> [ABOUT THIS TASK]: Working from the entries below, give again each line from the first through the one containing "Viewport: 495px width, 367px height.", exactly and with nothing else.

(Saved data entries)

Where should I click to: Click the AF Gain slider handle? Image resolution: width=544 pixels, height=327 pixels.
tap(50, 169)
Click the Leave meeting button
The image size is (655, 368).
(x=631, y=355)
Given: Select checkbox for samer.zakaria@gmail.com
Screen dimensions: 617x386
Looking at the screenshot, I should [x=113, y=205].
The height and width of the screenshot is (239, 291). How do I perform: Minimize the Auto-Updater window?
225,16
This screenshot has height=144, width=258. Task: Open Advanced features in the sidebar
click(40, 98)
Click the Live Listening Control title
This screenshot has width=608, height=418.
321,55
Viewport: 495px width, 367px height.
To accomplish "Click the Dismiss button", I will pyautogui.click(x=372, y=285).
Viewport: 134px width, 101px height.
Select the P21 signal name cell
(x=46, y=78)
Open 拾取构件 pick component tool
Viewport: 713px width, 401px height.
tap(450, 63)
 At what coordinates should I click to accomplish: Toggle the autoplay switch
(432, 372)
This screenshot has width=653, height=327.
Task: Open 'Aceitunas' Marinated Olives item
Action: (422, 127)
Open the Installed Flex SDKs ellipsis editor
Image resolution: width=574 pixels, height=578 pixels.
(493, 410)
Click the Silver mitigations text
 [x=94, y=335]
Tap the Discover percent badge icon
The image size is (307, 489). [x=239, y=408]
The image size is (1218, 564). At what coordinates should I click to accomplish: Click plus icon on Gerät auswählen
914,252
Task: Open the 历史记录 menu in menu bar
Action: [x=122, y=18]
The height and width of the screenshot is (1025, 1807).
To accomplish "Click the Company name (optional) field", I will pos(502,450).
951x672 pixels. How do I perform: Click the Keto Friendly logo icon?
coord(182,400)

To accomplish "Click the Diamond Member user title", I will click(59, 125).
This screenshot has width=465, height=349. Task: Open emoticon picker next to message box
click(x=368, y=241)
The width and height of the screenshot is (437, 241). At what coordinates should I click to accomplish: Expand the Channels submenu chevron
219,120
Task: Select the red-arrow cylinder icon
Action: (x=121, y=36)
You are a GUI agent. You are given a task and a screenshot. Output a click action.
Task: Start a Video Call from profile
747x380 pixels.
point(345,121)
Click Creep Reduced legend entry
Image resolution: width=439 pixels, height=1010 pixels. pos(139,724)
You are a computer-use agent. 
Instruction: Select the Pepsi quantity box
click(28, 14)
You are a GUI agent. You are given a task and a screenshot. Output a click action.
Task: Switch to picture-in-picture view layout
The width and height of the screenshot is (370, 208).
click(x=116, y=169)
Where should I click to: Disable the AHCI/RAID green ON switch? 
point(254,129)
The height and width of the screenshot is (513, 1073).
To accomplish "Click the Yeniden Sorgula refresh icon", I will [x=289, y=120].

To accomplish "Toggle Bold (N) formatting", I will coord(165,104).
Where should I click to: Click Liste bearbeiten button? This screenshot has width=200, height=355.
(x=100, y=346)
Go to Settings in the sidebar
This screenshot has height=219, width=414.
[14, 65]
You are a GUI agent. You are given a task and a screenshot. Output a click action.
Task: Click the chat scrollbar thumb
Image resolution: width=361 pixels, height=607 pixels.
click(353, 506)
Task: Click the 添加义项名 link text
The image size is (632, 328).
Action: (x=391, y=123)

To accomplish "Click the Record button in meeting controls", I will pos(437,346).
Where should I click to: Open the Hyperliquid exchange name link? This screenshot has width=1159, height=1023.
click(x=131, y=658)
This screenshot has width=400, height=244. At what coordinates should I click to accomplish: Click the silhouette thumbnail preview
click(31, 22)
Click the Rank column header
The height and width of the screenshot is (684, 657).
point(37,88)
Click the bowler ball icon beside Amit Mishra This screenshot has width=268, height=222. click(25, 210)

> [RESPONSE FOR THIS EXERCISE]:
Where should I click to: Click the AF Gain slider handle? Image resolution: width=544 pixels, height=327 pixels.
tap(50, 169)
Click the Leave meeting button
The image size is (655, 368).
(x=631, y=355)
Given: Select checkbox for samer.zakaria@gmail.com
Screen dimensions: 617x386
Looking at the screenshot, I should [x=113, y=205].
The height and width of the screenshot is (239, 291). How do I perform: Minimize the Auto-Updater window?
225,16
This screenshot has height=144, width=258. Task: Open Advanced features in the sidebar
click(40, 98)
Click the Live Listening Control title
This screenshot has width=608, height=418.
321,55
Viewport: 495px width, 367px height.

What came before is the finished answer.